I No Tav invece preferiscono la diffusione di video, grazie all’alleanza strutturale con Anonymous. Partono da YouTube e Vimeo e poi vengono amplificati via social network. Nato in Val di Susa, ora il movimento si occupa di grandi opere a trecentosessanta gradi. «La circolazione di informazioni è velocissima» racconta Giovanni Galgano, direttore di Public Affairs Advisors. «E in certi casi si tratta di notizie incomplete o false. Ma ciò nonostante, queste forme di dissenso dimostrano che le istituzioni perdono credibilità giorno dopo giorno. I cittadini si sentono da un lato abbandonati, dall’altro protagonisti». Con una novità importante: ormai il no nasce quasi esclusivamente online, lì si evolve e poi solo dopo arriva nelle piazze. Ed è il movimento “liquido”, quello sulla Rete, a diventare a volte punto di riferimento della politica e non il contrario. «Questo è un aspetto interessante», concorda Stefano Epifani, docente di comunicazione digitale a La Sapienza di Roma e autore fra gli altri del saggio Manuale di comunicazione politica online. «Se escludiamo i movimenti più grandi, ogni dissenso può esser costruito ad arte da multinazionali, gruppi di pressione, organizzazioni di vario tipo. È il “crowdlobbying” e consiste nell’utilizzare la Rete come strumento di persuasione dal basso.
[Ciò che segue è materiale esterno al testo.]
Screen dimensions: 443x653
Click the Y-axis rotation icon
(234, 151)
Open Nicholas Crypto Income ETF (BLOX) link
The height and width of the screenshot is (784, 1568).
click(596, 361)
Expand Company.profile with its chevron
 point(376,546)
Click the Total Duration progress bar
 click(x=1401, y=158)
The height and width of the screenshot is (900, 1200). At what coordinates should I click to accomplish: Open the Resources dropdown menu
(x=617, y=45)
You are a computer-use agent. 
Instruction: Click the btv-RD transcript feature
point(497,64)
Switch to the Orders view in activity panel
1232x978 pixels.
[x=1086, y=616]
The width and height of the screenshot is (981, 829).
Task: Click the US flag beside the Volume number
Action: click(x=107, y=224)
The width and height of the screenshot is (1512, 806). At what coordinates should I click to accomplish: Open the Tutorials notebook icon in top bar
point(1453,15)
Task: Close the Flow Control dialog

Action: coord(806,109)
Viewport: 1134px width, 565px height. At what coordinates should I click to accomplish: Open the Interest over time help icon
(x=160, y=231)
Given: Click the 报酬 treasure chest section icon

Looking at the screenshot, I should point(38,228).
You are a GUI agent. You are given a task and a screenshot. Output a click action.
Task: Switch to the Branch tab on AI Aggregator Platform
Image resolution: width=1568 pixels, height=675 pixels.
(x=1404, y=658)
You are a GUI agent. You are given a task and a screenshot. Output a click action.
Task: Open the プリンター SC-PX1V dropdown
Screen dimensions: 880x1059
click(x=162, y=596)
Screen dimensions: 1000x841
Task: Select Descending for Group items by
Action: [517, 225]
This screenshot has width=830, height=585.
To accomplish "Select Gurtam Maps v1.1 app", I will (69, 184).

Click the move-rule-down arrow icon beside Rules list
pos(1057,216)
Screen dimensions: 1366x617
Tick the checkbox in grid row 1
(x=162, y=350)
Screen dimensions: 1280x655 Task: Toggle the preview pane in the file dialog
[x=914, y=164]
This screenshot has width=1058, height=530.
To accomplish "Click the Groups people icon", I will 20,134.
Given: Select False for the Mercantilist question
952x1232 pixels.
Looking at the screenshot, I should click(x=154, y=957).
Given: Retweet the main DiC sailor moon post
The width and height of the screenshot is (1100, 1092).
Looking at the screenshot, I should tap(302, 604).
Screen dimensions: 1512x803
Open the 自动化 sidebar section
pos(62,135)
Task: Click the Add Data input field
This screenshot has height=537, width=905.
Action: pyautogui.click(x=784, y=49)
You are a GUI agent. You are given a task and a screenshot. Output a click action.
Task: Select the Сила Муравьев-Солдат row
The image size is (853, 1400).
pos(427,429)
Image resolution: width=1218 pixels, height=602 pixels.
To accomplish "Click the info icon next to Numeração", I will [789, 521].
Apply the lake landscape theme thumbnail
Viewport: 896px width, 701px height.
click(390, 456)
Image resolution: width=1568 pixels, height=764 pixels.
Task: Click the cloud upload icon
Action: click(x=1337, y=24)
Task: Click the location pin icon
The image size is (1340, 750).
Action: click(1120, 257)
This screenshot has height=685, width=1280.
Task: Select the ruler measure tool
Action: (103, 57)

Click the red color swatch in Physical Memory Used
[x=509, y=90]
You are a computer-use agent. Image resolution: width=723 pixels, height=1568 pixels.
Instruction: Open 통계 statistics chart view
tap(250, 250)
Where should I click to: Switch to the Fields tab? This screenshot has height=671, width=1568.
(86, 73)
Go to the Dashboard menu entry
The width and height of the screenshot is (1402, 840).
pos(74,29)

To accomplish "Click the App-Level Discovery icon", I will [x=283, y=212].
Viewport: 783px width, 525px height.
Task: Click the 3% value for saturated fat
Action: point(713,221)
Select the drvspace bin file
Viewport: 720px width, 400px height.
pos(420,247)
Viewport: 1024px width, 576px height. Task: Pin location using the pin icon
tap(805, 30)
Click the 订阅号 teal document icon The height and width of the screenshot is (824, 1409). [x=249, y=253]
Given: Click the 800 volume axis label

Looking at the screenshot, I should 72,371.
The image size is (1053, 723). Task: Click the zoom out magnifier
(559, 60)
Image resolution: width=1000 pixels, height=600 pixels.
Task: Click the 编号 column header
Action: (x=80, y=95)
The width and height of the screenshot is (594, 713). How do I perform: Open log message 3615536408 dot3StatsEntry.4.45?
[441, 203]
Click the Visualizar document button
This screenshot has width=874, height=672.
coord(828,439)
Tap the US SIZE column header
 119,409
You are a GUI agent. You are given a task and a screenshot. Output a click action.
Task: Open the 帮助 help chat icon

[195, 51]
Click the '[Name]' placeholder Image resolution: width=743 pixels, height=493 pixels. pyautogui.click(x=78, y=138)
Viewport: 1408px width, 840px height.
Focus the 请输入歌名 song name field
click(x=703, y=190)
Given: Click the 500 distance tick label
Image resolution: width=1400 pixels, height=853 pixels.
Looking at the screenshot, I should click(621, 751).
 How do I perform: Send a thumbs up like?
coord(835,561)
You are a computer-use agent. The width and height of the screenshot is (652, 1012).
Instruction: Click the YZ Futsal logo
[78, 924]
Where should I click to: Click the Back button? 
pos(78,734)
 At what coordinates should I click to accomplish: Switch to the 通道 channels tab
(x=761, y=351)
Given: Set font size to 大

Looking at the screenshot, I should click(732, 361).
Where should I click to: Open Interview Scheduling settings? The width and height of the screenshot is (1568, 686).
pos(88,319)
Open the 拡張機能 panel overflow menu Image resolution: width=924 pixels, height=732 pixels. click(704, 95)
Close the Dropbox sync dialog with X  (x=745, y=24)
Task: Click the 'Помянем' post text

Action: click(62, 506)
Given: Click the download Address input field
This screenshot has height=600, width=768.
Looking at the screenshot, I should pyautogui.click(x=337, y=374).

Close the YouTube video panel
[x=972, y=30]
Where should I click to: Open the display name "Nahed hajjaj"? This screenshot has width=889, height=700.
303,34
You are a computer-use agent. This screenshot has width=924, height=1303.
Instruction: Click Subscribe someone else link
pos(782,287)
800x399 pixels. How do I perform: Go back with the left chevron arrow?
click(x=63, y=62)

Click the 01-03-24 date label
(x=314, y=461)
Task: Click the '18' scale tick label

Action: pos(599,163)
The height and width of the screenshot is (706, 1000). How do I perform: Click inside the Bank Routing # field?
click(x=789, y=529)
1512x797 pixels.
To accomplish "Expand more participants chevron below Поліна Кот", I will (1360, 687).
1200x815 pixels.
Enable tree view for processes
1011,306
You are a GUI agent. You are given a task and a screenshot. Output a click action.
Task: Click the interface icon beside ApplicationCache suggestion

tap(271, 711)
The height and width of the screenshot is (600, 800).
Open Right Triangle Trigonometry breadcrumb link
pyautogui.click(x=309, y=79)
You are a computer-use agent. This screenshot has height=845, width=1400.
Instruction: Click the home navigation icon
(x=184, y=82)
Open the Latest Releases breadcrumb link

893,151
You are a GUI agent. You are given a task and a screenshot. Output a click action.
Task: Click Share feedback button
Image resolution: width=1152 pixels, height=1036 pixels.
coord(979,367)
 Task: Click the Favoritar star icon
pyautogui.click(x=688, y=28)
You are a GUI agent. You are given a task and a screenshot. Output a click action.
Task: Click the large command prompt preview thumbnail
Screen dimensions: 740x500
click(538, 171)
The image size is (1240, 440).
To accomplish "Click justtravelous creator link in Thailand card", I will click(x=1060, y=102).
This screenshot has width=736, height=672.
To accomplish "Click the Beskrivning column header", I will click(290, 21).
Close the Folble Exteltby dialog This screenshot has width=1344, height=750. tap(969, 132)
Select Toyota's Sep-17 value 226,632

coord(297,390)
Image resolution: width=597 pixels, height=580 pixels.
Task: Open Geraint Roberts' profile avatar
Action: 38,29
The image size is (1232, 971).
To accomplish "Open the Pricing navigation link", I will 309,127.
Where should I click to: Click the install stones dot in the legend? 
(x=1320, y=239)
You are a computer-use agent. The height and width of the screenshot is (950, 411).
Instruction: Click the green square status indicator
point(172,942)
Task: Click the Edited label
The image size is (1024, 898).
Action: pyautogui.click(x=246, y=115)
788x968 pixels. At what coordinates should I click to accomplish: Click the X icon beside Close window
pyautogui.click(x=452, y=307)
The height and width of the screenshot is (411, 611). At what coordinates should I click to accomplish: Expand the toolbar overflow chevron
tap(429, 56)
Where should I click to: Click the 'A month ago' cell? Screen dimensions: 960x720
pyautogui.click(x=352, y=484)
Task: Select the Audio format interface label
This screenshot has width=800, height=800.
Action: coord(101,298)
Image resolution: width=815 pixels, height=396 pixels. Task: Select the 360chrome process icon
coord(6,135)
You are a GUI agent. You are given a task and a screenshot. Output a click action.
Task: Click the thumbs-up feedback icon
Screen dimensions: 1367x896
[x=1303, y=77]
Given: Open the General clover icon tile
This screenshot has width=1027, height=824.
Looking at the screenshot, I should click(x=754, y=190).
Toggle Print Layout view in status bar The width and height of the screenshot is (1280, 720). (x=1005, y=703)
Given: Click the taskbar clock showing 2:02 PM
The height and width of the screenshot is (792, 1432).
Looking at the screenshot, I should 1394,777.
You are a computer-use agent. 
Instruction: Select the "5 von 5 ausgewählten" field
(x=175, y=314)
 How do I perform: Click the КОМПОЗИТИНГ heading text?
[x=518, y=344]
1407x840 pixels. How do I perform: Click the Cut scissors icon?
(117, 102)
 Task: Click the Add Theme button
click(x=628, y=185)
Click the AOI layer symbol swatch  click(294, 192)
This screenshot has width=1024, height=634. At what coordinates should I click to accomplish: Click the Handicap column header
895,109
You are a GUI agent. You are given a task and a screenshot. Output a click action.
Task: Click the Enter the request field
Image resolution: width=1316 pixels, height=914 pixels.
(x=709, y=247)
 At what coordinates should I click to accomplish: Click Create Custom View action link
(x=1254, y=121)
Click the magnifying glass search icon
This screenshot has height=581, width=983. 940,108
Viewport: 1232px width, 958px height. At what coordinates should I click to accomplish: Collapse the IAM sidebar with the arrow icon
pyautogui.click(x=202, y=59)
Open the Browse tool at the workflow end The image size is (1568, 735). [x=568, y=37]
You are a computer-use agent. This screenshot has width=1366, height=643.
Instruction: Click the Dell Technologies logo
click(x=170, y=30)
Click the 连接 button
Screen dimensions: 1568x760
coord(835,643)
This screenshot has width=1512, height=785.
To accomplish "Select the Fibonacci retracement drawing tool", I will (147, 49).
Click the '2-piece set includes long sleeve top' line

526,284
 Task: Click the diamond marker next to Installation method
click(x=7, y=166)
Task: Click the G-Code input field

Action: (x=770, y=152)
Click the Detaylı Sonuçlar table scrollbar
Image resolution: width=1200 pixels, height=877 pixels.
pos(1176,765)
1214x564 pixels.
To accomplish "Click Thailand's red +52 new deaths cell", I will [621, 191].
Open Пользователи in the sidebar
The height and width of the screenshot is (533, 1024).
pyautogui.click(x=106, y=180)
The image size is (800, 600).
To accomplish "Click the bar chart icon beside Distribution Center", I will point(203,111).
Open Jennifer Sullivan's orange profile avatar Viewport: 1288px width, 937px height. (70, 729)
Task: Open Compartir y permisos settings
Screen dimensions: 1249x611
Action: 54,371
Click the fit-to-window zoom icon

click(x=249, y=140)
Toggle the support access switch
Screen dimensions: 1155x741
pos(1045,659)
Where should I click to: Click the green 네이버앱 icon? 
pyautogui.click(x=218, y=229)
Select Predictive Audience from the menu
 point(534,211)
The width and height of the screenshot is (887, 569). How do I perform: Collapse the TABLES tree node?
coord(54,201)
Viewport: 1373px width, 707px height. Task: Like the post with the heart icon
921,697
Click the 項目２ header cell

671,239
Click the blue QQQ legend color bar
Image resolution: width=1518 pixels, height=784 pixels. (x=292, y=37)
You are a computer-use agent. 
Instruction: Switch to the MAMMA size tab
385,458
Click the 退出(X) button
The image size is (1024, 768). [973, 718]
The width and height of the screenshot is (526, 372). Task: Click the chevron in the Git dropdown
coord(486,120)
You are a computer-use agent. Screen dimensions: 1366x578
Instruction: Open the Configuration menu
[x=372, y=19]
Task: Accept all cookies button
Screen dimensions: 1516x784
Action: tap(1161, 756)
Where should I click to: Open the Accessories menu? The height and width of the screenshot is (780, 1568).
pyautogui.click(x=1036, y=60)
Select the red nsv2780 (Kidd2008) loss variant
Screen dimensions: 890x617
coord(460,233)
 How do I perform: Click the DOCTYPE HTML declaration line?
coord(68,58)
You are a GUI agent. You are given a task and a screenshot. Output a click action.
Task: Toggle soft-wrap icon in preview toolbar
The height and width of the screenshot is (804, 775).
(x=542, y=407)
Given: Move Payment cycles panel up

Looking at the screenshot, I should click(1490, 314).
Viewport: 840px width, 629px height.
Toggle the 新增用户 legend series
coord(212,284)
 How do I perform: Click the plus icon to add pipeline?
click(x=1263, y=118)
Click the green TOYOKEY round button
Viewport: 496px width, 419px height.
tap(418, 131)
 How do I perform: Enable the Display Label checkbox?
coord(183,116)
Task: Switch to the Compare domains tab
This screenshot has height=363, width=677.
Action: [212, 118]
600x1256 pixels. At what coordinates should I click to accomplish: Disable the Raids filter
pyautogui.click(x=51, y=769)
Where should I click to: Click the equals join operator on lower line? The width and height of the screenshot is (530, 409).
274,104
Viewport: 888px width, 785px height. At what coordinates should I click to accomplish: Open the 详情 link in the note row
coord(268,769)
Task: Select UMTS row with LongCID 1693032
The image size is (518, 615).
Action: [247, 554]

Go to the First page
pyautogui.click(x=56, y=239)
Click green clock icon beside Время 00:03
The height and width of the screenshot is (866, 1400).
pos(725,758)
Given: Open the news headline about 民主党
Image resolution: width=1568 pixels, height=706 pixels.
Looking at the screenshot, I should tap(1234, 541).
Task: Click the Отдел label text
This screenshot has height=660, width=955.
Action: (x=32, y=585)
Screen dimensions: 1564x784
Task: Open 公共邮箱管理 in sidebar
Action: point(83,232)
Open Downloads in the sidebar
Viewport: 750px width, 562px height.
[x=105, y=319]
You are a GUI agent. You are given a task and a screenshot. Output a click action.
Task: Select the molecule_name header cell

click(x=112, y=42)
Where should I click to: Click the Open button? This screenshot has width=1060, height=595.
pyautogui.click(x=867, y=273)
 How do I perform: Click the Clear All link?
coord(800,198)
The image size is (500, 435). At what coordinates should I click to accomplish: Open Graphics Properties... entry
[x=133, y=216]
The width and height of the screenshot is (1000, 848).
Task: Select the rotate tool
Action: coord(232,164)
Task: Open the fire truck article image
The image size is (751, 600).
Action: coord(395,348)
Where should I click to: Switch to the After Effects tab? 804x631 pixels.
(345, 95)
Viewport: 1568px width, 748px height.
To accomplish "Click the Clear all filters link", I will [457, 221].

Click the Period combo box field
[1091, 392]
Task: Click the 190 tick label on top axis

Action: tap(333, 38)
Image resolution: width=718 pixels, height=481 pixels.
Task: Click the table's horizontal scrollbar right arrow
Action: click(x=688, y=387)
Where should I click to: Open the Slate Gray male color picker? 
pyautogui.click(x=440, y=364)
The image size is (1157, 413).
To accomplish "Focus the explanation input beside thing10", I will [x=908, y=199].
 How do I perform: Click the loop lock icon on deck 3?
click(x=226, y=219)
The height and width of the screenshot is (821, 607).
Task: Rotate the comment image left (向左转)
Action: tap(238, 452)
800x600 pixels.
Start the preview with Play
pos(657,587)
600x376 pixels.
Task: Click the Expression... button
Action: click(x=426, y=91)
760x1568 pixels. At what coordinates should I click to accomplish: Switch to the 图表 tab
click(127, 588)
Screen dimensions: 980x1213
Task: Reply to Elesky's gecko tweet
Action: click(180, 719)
Ci sono aziende che, mentre continuano a fare comunicazione istituzionale, mettono in piedi pagine su Facebook di dissenso funzionali alla propria proposta». Chiunque si occupi di lobbying sta studiando questi fenomeni. «Ma attenzione: non è detto che sia fatto per fini ideologicamente spregevoli», conclude Epifani. «Greenpeace, faccio un esempio a caso, potrebbe usare simili leve per promuovere le sue battaglie. E del resto, cosa ci sarebbe di male?» Nulla, verrebbe da dire, almeno finché è tutto alla luce del sole.